(Pixel coordinate grounding data)

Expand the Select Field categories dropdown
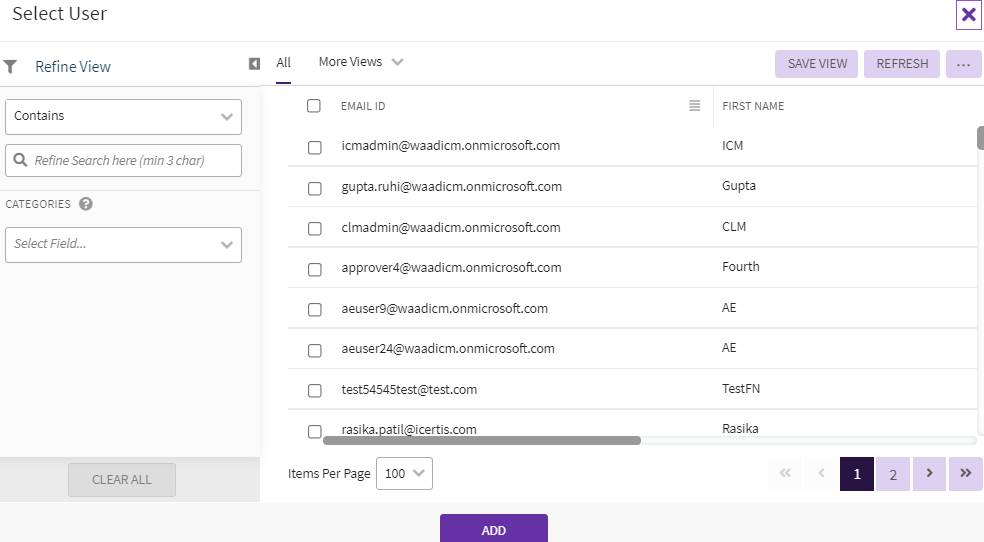pos(123,244)
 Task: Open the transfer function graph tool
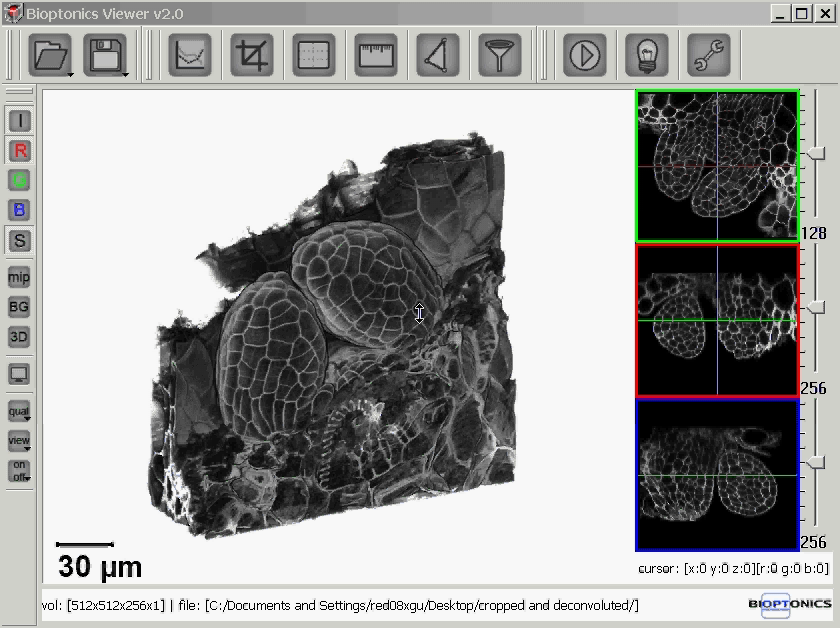(189, 55)
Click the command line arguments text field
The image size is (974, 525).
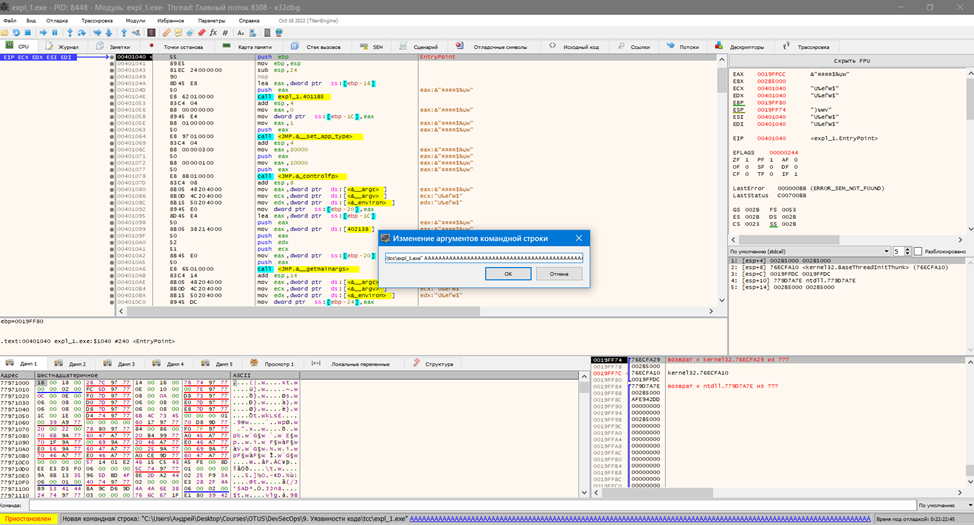484,257
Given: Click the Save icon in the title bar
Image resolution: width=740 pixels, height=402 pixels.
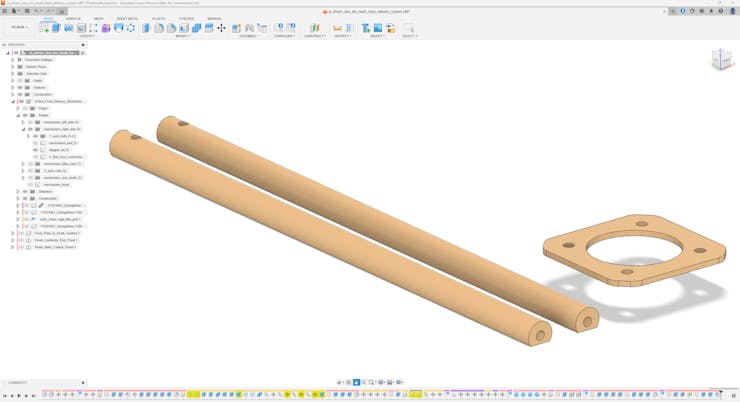Looking at the screenshot, I should point(27,11).
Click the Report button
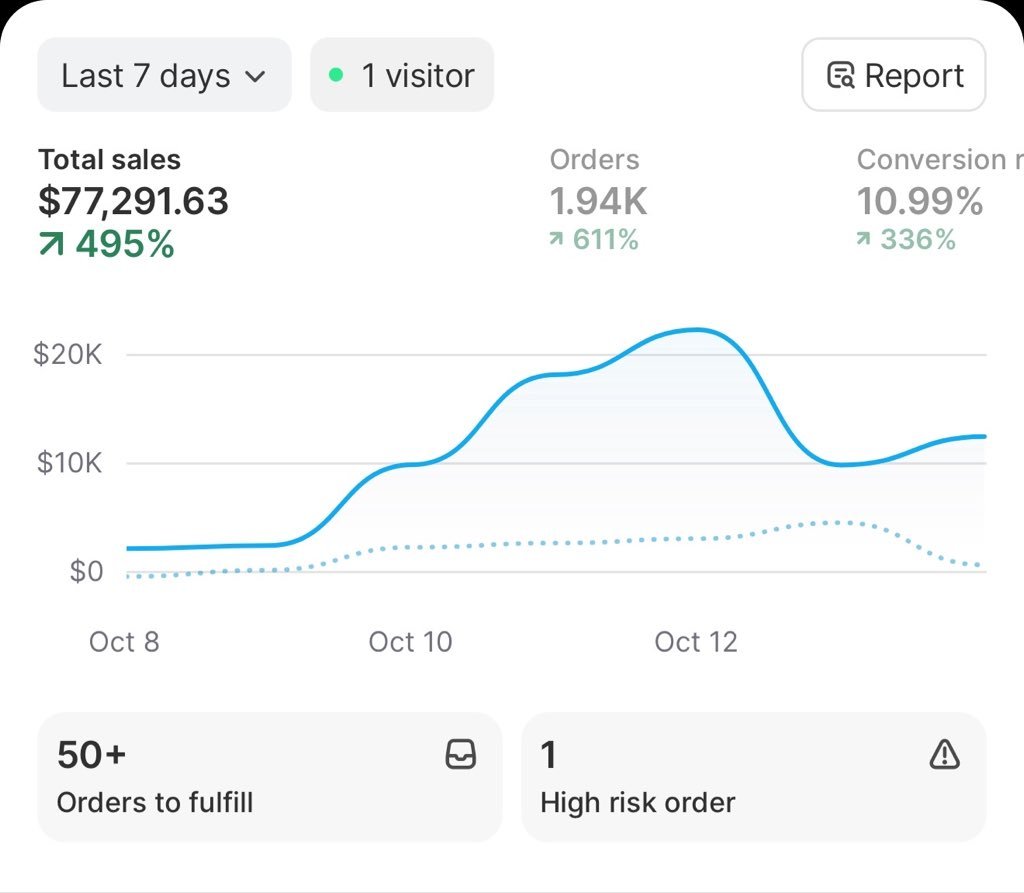 pyautogui.click(x=893, y=76)

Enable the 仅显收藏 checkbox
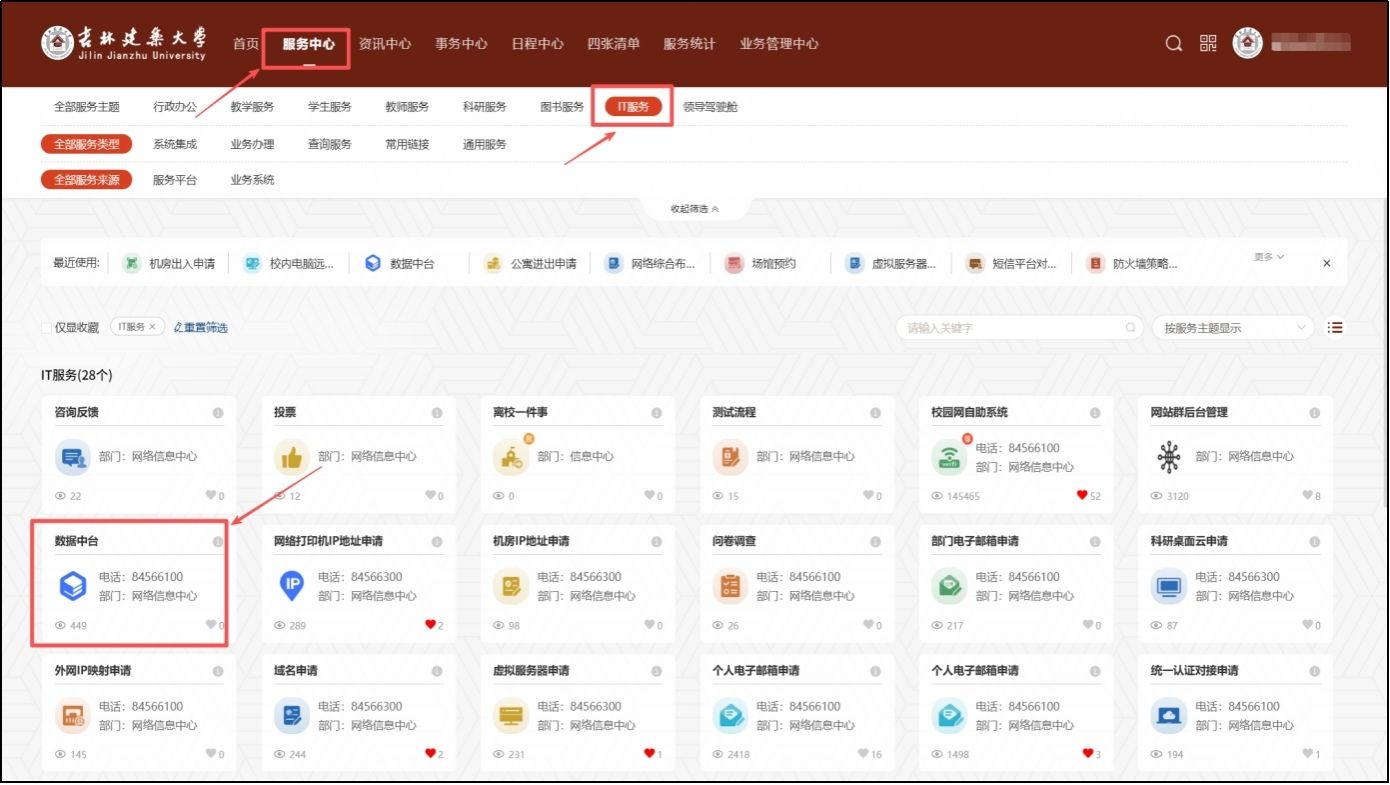pyautogui.click(x=46, y=328)
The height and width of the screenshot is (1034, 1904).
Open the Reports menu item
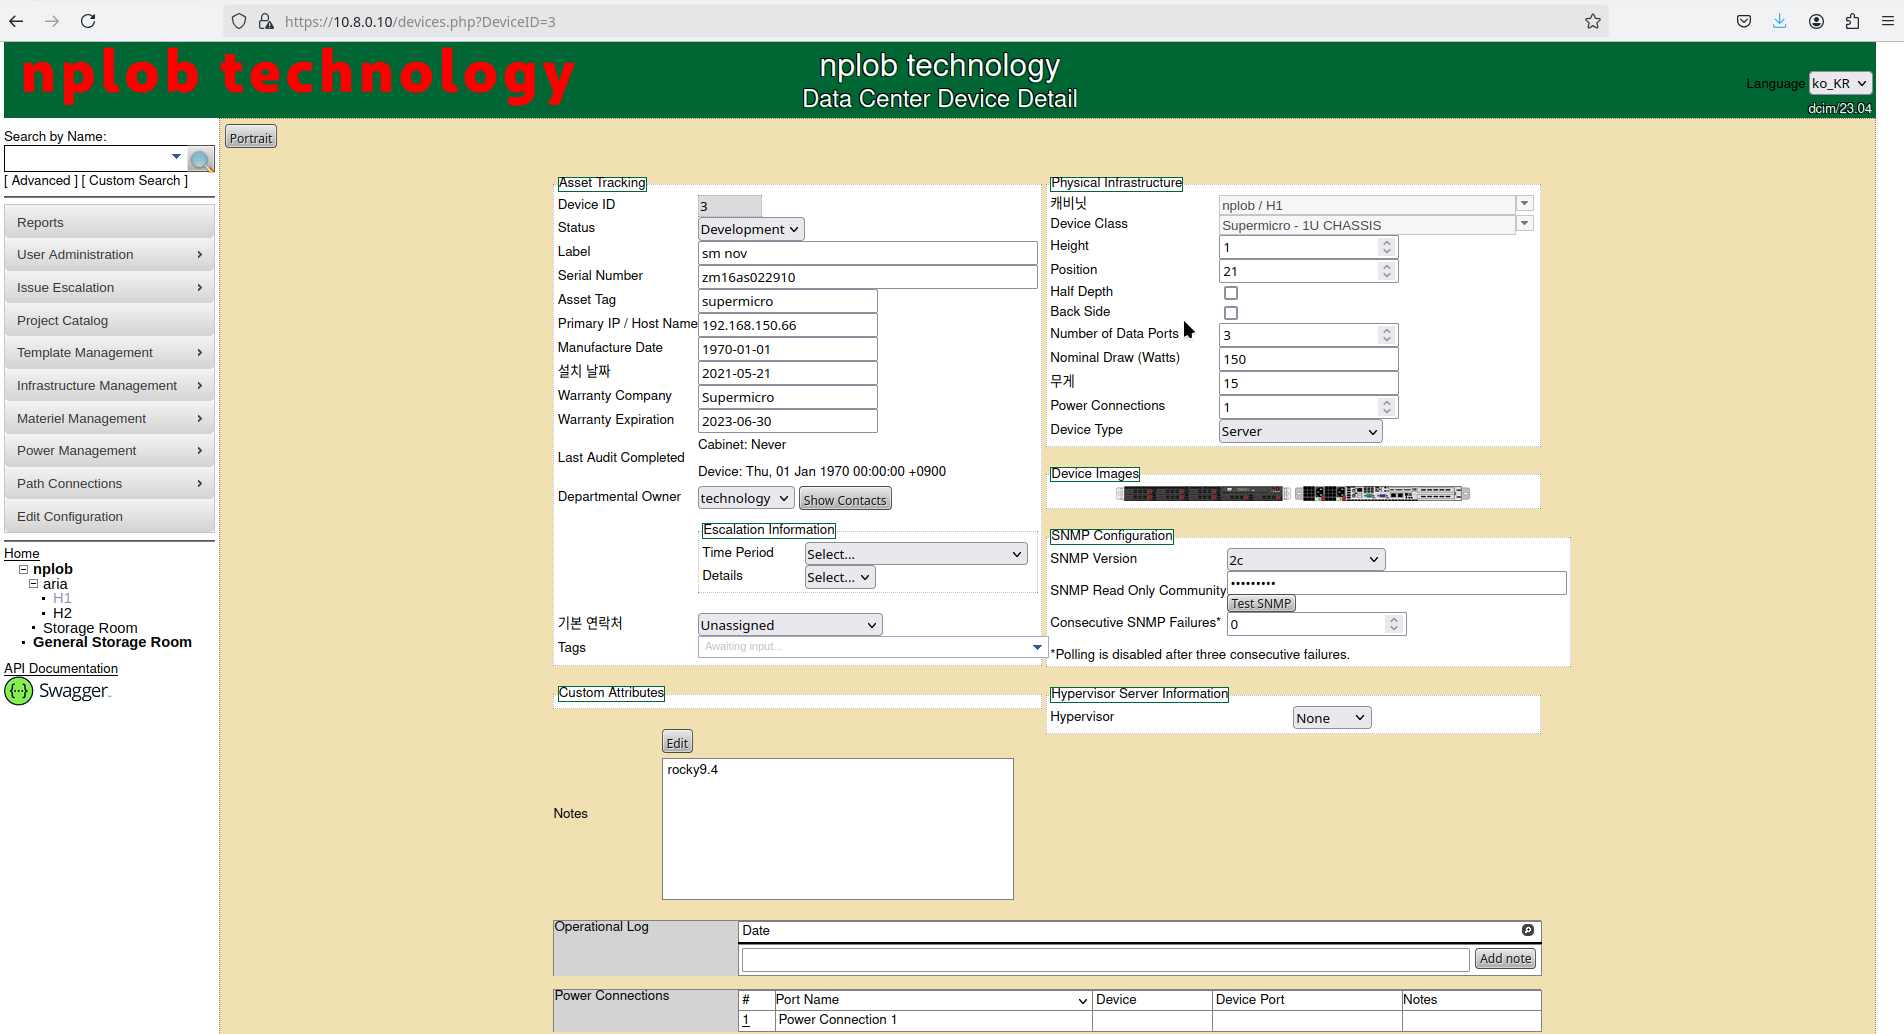[x=109, y=223]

- **What to produce**
Every line of the data above should be repeated exactly. Omit the pictures.

- **Solved exercise**
Expand the Select Field categories dropdown
pos(123,244)
 Task: Open the transfer function graph tool
(189, 55)
Click the command line arguments text field
The image size is (974, 525).
484,257
Given: Click the Save icon in the title bar
Image resolution: width=740 pixels, height=402 pixels.
Looking at the screenshot, I should point(27,11).
Click the Report button
 pyautogui.click(x=893, y=76)

Enable the 仅显收藏 checkbox
pyautogui.click(x=46, y=328)
The height and width of the screenshot is (1034, 1904).
Open the Reports menu item
[x=109, y=223]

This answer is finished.